Under the agreement, Capita Insurance Services Limited bought an insurance broker, Sureterm Direct Limited, from Mr Andrew Wood and others.
Shortly after completion, Sureterm found that some of its customers had paid substantially more for their insurance than they had originally been quoted. It reported itself to the Financial Services Authority, which found that the customers would have to be compensated.
Capita claimed the cost of compensation from Mr Wood under an indemnity in the share purchase agreement, which read as follows:
‘The Sellers undertake to pay to the Buyer an amount equal to the amount which would be required to indemnify the Buyer and each member of the Buyer’s Group against all actions, proceedings, losses, claims, damages, costs, charges, expenses and liabilities suffered or incurred, and all fines, compensation or remedial action or payments imposed on or required to be made by the Company following and arising out of claims or complaints registered with the FSA, the Financial Services Ombudsman or any other Authority against the Company, the Sellers or any Relevant Person and which relate to the period prior to the Completion Date pertaining to any mis-selling or suspected mis-selling of any insurance or insurance related product or service.’
The High Court found for Capita, but its judgment was reversed by the Court of Appeal, and the Supreme Court agreed, finding for Mr Wood.
Describing the clause as ‘opaque’, Lord Hodge held that, to be covered by the indemnity, any loss had to arise out of a claim or complaint registered with the FSA. If the reference to claims or complaints registered with the FSA applied only to fines, compensation and remedial action or payments, as Capita had argued, it would serve no purpose, since fines, compensation and remedial action or payments were already included in the broader description of losses earlier in the clause. Sureterm’s losses were not covered by the indemnity, since it had reported itself to the FSA; no claims or complaints were made against it.

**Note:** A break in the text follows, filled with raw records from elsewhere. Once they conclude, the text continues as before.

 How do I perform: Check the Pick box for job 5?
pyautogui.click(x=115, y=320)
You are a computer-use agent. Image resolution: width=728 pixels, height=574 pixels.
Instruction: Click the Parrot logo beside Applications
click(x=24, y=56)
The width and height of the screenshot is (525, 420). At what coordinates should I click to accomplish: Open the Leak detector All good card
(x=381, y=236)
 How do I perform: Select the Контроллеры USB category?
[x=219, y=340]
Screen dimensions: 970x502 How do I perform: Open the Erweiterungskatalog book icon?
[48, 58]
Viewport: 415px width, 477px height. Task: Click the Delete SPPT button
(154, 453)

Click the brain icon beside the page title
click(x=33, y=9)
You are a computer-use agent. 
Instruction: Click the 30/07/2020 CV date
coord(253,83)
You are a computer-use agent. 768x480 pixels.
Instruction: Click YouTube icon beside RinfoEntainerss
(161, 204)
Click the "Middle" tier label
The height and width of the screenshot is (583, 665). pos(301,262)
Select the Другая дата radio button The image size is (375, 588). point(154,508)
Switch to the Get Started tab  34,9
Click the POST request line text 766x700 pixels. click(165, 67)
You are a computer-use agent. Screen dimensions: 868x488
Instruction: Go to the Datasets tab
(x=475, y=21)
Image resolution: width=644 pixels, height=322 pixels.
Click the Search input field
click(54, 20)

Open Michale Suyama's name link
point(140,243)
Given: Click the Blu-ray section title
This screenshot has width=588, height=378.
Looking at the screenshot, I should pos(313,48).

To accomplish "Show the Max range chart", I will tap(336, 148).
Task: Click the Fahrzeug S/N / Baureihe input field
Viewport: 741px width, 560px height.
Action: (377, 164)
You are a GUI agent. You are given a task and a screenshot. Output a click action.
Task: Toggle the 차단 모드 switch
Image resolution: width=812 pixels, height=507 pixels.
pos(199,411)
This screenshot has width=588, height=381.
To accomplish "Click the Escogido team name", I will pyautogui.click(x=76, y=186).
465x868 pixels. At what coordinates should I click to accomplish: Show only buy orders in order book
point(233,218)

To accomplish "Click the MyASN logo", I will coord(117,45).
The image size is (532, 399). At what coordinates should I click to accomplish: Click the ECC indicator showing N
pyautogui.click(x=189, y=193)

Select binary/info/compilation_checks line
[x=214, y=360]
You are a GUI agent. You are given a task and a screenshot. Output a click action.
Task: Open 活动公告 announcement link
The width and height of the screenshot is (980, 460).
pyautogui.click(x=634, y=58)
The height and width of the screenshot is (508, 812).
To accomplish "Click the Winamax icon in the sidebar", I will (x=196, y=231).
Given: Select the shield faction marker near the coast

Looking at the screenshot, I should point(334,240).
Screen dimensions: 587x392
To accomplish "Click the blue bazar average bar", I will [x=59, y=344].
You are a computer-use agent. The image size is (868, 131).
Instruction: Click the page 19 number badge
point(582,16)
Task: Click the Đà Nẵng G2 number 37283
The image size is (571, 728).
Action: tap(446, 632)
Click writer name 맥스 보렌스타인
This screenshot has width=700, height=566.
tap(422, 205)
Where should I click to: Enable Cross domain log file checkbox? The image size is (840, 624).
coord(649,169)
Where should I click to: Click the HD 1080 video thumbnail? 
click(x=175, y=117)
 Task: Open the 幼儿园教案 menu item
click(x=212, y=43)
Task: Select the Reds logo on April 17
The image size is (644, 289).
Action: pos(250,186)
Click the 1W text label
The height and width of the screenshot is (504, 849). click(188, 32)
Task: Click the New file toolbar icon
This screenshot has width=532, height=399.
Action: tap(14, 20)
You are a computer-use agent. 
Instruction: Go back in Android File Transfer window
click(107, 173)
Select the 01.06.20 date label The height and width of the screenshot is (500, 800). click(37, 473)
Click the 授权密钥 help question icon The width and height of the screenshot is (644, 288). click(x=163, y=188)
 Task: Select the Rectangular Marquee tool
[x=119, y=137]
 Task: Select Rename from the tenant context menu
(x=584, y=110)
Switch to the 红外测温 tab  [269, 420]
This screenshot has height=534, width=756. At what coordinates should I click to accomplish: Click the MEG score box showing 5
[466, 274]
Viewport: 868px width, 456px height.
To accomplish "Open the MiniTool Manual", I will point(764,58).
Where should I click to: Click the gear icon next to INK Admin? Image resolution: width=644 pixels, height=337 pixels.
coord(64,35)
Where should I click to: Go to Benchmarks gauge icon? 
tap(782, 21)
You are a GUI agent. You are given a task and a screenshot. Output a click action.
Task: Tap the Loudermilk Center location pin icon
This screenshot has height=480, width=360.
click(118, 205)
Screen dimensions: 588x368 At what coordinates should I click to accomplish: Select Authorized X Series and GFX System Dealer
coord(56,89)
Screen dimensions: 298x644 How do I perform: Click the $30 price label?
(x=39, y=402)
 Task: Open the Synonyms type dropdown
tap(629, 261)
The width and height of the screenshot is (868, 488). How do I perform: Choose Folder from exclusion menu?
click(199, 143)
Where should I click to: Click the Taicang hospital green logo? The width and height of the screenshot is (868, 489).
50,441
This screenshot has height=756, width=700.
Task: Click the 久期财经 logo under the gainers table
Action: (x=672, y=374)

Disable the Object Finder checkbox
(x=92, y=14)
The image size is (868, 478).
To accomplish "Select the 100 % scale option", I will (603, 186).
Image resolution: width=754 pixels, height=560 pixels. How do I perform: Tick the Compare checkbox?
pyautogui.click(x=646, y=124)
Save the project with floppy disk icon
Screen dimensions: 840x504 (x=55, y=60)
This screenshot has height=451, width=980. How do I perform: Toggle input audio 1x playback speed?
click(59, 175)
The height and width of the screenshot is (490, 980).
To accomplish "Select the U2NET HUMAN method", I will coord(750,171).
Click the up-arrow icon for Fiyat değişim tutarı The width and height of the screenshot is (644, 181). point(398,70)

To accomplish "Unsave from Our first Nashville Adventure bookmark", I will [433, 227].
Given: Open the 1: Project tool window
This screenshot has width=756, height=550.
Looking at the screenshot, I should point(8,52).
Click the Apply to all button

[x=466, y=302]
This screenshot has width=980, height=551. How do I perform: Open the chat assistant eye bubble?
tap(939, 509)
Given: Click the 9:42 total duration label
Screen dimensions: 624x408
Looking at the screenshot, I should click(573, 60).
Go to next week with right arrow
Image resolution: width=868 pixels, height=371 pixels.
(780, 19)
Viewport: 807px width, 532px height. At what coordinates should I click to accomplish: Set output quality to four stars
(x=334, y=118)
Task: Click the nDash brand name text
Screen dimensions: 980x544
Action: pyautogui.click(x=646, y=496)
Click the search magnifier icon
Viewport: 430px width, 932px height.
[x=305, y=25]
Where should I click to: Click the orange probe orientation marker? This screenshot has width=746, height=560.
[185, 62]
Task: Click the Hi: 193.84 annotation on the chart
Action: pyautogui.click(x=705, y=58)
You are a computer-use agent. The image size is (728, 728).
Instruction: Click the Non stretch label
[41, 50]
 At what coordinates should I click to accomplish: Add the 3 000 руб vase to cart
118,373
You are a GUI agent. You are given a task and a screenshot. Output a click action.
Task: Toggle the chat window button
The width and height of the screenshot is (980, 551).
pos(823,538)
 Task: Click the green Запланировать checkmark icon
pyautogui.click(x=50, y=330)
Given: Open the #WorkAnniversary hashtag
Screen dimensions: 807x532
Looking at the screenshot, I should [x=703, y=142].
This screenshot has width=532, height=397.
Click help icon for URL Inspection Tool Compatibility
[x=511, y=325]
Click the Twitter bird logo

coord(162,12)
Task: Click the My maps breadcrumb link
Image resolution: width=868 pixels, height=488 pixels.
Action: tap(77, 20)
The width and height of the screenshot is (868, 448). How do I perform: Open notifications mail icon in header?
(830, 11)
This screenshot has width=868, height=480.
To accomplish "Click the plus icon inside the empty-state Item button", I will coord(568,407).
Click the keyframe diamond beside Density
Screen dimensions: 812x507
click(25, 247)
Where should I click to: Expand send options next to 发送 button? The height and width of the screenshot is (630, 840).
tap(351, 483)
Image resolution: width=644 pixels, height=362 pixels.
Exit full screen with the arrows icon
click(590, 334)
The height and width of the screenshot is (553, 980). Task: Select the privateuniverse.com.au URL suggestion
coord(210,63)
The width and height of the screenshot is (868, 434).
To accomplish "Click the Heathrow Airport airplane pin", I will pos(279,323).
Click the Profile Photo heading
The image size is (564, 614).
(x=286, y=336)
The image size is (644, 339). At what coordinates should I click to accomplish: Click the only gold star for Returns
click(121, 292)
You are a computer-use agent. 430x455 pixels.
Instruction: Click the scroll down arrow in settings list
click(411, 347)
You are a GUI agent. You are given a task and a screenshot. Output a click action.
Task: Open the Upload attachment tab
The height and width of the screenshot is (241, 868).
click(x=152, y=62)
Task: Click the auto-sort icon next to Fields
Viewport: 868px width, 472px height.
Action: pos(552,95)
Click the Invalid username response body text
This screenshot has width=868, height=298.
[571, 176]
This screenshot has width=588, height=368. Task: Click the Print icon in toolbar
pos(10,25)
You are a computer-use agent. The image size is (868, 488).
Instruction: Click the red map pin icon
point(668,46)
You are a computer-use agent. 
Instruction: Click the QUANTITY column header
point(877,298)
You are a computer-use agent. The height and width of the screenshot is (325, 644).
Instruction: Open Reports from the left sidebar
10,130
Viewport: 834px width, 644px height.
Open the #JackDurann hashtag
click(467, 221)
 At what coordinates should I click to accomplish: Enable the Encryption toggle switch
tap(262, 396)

Lord Hodge also considered the broader context of the clause. The agreement included warranties, which were drafted more widely than the indemnity but were time-limited; any claim under warranty had to be made within two years. In that context, it made sense to construe the indemnity narrowly.
Explaining his approach, Lord Hodge described contractual interpretation as ‘a unitary exercise’ in which both business common sense and the drafting of the clause in question should be considered; ‘each suggested interpretation is checked against the provisions of the contract and its commercial consequences are investigated’.
This case illustrates the difficulties that arise from poor drafting: in negotiating agreements, the parties should ensure, as far as possible, that the wording agreed reflects their intended meaning clearly.